(Record excerpts)

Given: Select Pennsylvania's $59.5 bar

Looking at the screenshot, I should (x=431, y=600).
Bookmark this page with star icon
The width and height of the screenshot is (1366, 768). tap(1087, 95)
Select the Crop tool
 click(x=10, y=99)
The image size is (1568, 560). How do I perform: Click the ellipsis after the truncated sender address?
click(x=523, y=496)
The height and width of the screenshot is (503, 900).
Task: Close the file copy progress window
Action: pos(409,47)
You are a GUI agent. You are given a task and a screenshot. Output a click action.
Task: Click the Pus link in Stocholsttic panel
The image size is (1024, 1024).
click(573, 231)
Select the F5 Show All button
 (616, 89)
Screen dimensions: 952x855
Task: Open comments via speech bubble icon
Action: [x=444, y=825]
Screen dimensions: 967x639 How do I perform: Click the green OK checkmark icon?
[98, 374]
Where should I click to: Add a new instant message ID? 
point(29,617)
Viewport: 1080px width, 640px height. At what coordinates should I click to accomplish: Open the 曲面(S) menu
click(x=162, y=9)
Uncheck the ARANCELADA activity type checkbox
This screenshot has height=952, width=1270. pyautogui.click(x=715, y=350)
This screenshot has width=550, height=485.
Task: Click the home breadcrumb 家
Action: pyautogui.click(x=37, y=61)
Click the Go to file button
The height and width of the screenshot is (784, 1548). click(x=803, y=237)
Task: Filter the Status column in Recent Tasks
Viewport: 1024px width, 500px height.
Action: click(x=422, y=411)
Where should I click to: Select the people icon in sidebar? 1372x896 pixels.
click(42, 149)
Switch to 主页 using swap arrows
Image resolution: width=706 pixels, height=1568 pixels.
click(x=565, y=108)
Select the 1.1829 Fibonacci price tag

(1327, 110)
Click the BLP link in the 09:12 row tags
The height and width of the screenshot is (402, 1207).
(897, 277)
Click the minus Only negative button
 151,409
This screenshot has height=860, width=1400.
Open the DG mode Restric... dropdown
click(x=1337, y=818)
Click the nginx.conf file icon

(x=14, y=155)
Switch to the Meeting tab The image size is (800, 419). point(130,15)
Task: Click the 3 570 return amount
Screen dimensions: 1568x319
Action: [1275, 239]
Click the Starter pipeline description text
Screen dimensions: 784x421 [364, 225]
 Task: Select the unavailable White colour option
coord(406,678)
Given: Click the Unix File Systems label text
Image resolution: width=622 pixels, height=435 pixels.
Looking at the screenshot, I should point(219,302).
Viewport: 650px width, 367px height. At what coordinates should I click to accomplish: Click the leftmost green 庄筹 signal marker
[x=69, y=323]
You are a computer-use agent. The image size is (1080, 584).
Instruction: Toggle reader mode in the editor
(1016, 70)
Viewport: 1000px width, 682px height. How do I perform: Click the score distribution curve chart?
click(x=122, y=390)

(End Record excerpts)

**Exercise objective:** Exact repetition of every record is required.

**The answer:**
Given: Select Pennsylvania's $59.5 bar

Looking at the screenshot, I should (x=431, y=600).
Bookmark this page with star icon
The width and height of the screenshot is (1366, 768). tap(1087, 95)
Select the Crop tool
 click(x=10, y=99)
The image size is (1568, 560). How do I perform: Click the ellipsis after the truncated sender address?
click(x=523, y=496)
The height and width of the screenshot is (503, 900).
Task: Close the file copy progress window
Action: pos(409,47)
You are a GUI agent. You are given a task and a screenshot. Output a click action.
Task: Click the Pus link in Stocholsttic panel
The image size is (1024, 1024).
click(573, 231)
Select the F5 Show All button
 (616, 89)
Screen dimensions: 952x855
Task: Open comments via speech bubble icon
Action: [x=444, y=825]
Screen dimensions: 967x639 How do I perform: Click the green OK checkmark icon?
[98, 374]
Where should I click to: Add a new instant message ID? 
point(29,617)
Viewport: 1080px width, 640px height. At what coordinates should I click to accomplish: Open the 曲面(S) menu
click(x=162, y=9)
Uncheck the ARANCELADA activity type checkbox
This screenshot has height=952, width=1270. pyautogui.click(x=715, y=350)
This screenshot has width=550, height=485.
Task: Click the home breadcrumb 家
Action: pyautogui.click(x=37, y=61)
Click the Go to file button
The height and width of the screenshot is (784, 1548). click(x=803, y=237)
Task: Filter the Status column in Recent Tasks
Viewport: 1024px width, 500px height.
Action: click(x=422, y=411)
Where should I click to: Select the people icon in sidebar? 1372x896 pixels.
click(42, 149)
Switch to 主页 using swap arrows
Image resolution: width=706 pixels, height=1568 pixels.
click(x=565, y=108)
Select the 1.1829 Fibonacci price tag

(1327, 110)
Click the BLP link in the 09:12 row tags
The height and width of the screenshot is (402, 1207).
(897, 277)
Click the minus Only negative button
 151,409
This screenshot has height=860, width=1400.
Open the DG mode Restric... dropdown
click(x=1337, y=818)
Click the nginx.conf file icon

(x=14, y=155)
Switch to the Meeting tab The image size is (800, 419). point(130,15)
Task: Click the 3 570 return amount
Screen dimensions: 1568x319
Action: [1275, 239]
Click the Starter pipeline description text
Screen dimensions: 784x421 [364, 225]
 Task: Select the unavailable White colour option
coord(406,678)
Given: Click the Unix File Systems label text
Image resolution: width=622 pixels, height=435 pixels.
Looking at the screenshot, I should point(219,302).
Viewport: 650px width, 367px height. At what coordinates should I click to accomplish: Click the leftmost green 庄筹 signal marker
[x=69, y=323]
You are a computer-use agent. The image size is (1080, 584).
Instruction: Toggle reader mode in the editor
(1016, 70)
Viewport: 1000px width, 682px height. How do I perform: Click the score distribution curve chart?
click(x=122, y=390)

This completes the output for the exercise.